• TASK TO COMPLETE
Transcribe every line of the listing below without any deviation.
++++
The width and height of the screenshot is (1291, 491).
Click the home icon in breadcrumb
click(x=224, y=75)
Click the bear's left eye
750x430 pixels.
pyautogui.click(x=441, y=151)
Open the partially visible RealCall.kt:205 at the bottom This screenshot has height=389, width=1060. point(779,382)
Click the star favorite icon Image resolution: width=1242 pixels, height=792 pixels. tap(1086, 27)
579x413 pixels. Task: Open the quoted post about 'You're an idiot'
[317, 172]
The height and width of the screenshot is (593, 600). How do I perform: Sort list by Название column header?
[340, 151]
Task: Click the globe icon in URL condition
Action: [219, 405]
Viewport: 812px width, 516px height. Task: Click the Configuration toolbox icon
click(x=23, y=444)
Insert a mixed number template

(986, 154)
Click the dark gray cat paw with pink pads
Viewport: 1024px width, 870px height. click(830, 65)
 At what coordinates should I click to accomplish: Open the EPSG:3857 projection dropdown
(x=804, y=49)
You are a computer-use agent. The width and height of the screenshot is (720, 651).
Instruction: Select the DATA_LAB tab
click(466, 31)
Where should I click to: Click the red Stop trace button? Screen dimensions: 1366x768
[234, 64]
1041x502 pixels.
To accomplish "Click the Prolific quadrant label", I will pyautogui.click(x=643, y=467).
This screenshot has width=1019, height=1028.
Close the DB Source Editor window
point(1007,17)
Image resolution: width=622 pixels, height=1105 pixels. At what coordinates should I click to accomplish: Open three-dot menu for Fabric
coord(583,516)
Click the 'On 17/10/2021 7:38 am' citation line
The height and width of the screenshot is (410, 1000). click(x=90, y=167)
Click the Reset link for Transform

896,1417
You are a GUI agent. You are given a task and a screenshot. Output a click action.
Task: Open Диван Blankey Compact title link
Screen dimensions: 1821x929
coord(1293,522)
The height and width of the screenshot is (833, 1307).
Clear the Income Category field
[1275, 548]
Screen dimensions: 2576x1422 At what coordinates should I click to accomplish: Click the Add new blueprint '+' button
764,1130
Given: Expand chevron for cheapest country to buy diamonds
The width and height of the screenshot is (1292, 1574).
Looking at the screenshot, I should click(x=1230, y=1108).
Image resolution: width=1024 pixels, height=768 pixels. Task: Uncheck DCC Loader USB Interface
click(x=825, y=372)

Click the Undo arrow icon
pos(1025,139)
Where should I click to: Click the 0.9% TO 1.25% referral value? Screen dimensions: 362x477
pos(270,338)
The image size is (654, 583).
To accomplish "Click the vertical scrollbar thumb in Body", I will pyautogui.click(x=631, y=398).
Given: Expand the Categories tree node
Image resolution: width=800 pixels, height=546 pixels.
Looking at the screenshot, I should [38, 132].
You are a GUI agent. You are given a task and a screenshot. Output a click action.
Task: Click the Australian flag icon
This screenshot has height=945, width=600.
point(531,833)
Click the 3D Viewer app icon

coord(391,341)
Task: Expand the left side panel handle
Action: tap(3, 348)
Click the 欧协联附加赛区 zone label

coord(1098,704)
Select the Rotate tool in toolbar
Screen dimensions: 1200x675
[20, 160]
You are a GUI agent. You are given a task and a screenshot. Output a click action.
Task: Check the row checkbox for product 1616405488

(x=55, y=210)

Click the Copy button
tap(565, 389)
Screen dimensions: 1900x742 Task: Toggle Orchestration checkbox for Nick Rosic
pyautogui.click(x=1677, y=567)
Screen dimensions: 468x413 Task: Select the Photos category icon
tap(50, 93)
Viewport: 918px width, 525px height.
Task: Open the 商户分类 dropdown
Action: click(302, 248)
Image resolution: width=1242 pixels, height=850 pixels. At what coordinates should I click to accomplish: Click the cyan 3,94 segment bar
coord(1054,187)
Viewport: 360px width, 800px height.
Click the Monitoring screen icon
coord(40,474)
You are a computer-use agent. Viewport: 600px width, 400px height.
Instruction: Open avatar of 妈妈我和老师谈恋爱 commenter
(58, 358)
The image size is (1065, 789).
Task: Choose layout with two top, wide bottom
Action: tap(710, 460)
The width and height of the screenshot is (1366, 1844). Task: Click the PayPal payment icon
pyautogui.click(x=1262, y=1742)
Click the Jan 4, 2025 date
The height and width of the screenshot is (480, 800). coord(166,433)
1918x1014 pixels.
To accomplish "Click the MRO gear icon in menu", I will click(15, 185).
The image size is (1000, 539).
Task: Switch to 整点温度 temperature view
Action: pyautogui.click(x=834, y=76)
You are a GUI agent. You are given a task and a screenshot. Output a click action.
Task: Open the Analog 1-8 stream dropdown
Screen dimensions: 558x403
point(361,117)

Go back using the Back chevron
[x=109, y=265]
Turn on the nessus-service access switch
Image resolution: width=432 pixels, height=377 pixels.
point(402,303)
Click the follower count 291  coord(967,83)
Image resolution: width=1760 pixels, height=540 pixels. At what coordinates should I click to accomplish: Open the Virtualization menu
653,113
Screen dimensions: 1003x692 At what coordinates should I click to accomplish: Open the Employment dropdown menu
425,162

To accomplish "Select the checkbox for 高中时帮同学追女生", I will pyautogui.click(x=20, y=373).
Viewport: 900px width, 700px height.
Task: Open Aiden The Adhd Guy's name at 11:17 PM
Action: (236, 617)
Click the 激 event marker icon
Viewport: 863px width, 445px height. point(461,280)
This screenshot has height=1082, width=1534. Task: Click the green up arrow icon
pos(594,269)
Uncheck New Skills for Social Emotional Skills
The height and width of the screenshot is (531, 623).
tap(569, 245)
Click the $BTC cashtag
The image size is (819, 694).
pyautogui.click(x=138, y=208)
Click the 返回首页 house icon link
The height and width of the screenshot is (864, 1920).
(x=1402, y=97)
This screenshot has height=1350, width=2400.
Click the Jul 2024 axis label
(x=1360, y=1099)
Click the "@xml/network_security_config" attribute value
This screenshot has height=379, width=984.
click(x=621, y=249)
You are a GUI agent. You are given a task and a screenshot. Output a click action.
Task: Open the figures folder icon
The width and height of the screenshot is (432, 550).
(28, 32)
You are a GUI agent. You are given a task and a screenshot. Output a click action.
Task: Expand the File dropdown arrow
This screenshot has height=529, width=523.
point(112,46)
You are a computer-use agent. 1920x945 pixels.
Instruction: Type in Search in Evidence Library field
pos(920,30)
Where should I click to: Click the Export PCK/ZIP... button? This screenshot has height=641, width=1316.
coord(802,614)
++++
• TASK RESULT
The width and height of the screenshot is (1291, 491).
Click the home icon in breadcrumb
click(x=224, y=75)
Click the bear's left eye
750x430 pixels.
pyautogui.click(x=441, y=151)
Open the partially visible RealCall.kt:205 at the bottom This screenshot has height=389, width=1060. point(779,382)
Click the star favorite icon Image resolution: width=1242 pixels, height=792 pixels. tap(1086, 27)
579x413 pixels. Task: Open the quoted post about 'You're an idiot'
[317, 172]
The height and width of the screenshot is (593, 600). How do I perform: Sort list by Название column header?
[340, 151]
Task: Click the globe icon in URL condition
Action: [219, 405]
Viewport: 812px width, 516px height. Task: Click the Configuration toolbox icon
click(x=23, y=444)
Insert a mixed number template

(986, 154)
Click the dark gray cat paw with pink pads
Viewport: 1024px width, 870px height. click(830, 65)
 At what coordinates should I click to accomplish: Open the EPSG:3857 projection dropdown
(x=804, y=49)
You are a computer-use agent. The width and height of the screenshot is (720, 651).
Instruction: Select the DATA_LAB tab
click(466, 31)
Where should I click to: Click the red Stop trace button? Screen dimensions: 1366x768
[234, 64]
1041x502 pixels.
To accomplish "Click the Prolific quadrant label", I will pyautogui.click(x=643, y=467).
This screenshot has width=1019, height=1028.
Close the DB Source Editor window
point(1007,17)
Image resolution: width=622 pixels, height=1105 pixels. At what coordinates should I click to accomplish: Open three-dot menu for Fabric
coord(583,516)
Click the 'On 17/10/2021 7:38 am' citation line
The height and width of the screenshot is (410, 1000). click(x=90, y=167)
Click the Reset link for Transform

896,1417
You are a GUI agent. You are given a task and a screenshot. Output a click action.
Task: Open Диван Blankey Compact title link
Screen dimensions: 1821x929
coord(1293,522)
The height and width of the screenshot is (833, 1307).
Clear the Income Category field
[1275, 548]
Screen dimensions: 2576x1422 At what coordinates should I click to accomplish: Click the Add new blueprint '+' button
764,1130
Given: Expand chevron for cheapest country to buy diamonds
The width and height of the screenshot is (1292, 1574).
Looking at the screenshot, I should click(x=1230, y=1108).
Image resolution: width=1024 pixels, height=768 pixels. Task: Uncheck DCC Loader USB Interface
click(x=825, y=372)

Click the Undo arrow icon
pos(1025,139)
Where should I click to: Click the 0.9% TO 1.25% referral value? Screen dimensions: 362x477
pos(270,338)
The image size is (654, 583).
To accomplish "Click the vertical scrollbar thumb in Body", I will pyautogui.click(x=631, y=398).
Given: Expand the Categories tree node
Image resolution: width=800 pixels, height=546 pixels.
Looking at the screenshot, I should [38, 132].
You are a GUI agent. You are given a task and a screenshot. Output a click action.
Task: Click the Australian flag icon
This screenshot has height=945, width=600.
point(531,833)
Click the 3D Viewer app icon

coord(391,341)
Task: Expand the left side panel handle
Action: tap(3, 348)
Click the 欧协联附加赛区 zone label

coord(1098,704)
Select the Rotate tool in toolbar
Screen dimensions: 1200x675
[20, 160]
You are a GUI agent. You are given a task and a screenshot. Output a click action.
Task: Check the row checkbox for product 1616405488

(x=55, y=210)

Click the Copy button
tap(565, 389)
Screen dimensions: 1900x742 Task: Toggle Orchestration checkbox for Nick Rosic
pyautogui.click(x=1677, y=567)
Screen dimensions: 468x413 Task: Select the Photos category icon
tap(50, 93)
Viewport: 918px width, 525px height.
Task: Open the 商户分类 dropdown
Action: click(302, 248)
Image resolution: width=1242 pixels, height=850 pixels. At what coordinates should I click to accomplish: Click the cyan 3,94 segment bar
coord(1054,187)
Viewport: 360px width, 800px height.
Click the Monitoring screen icon
coord(40,474)
You are a computer-use agent. Viewport: 600px width, 400px height.
Instruction: Open avatar of 妈妈我和老师谈恋爱 commenter
(58, 358)
The image size is (1065, 789).
Task: Choose layout with two top, wide bottom
Action: tap(710, 460)
The width and height of the screenshot is (1366, 1844). Task: Click the PayPal payment icon
pyautogui.click(x=1262, y=1742)
Click the Jan 4, 2025 date
The height and width of the screenshot is (480, 800). coord(166,433)
1918x1014 pixels.
To accomplish "Click the MRO gear icon in menu", I will click(15, 185).
The image size is (1000, 539).
Task: Switch to 整点温度 temperature view
Action: pyautogui.click(x=834, y=76)
You are a GUI agent. You are given a task and a screenshot. Output a click action.
Task: Open the Analog 1-8 stream dropdown
Screen dimensions: 558x403
point(361,117)

Go back using the Back chevron
[x=109, y=265]
Turn on the nessus-service access switch
Image resolution: width=432 pixels, height=377 pixels.
point(402,303)
Click the follower count 291  coord(967,83)
Image resolution: width=1760 pixels, height=540 pixels. At what coordinates should I click to accomplish: Open the Virtualization menu
653,113
Screen dimensions: 1003x692 At what coordinates should I click to accomplish: Open the Employment dropdown menu
425,162

To accomplish "Select the checkbox for 高中时帮同学追女生", I will pyautogui.click(x=20, y=373).
Viewport: 900px width, 700px height.
Task: Open Aiden The Adhd Guy's name at 11:17 PM
Action: (236, 617)
Click the 激 event marker icon
Viewport: 863px width, 445px height. point(461,280)
This screenshot has height=1082, width=1534. Task: Click the green up arrow icon
pos(594,269)
Uncheck New Skills for Social Emotional Skills
The height and width of the screenshot is (531, 623).
tap(569, 245)
Click the $BTC cashtag
The image size is (819, 694).
pyautogui.click(x=138, y=208)
Click the 返回首页 house icon link
The height and width of the screenshot is (864, 1920).
(x=1402, y=97)
This screenshot has height=1350, width=2400.
Click the Jul 2024 axis label
(x=1360, y=1099)
Click the "@xml/network_security_config" attribute value
This screenshot has height=379, width=984.
click(x=621, y=249)
You are a GUI agent. You are given a task and a screenshot. Output a click action.
Task: Open the figures folder icon
The width and height of the screenshot is (432, 550).
(28, 32)
You are a GUI agent. You are given a task and a screenshot. Output a click action.
Task: Expand the File dropdown arrow
This screenshot has height=529, width=523.
point(112,46)
You are a computer-use agent. 1920x945 pixels.
Instruction: Type in Search in Evidence Library field
pos(920,30)
Where should I click to: Click the Export PCK/ZIP... button? This screenshot has height=641, width=1316.
coord(802,614)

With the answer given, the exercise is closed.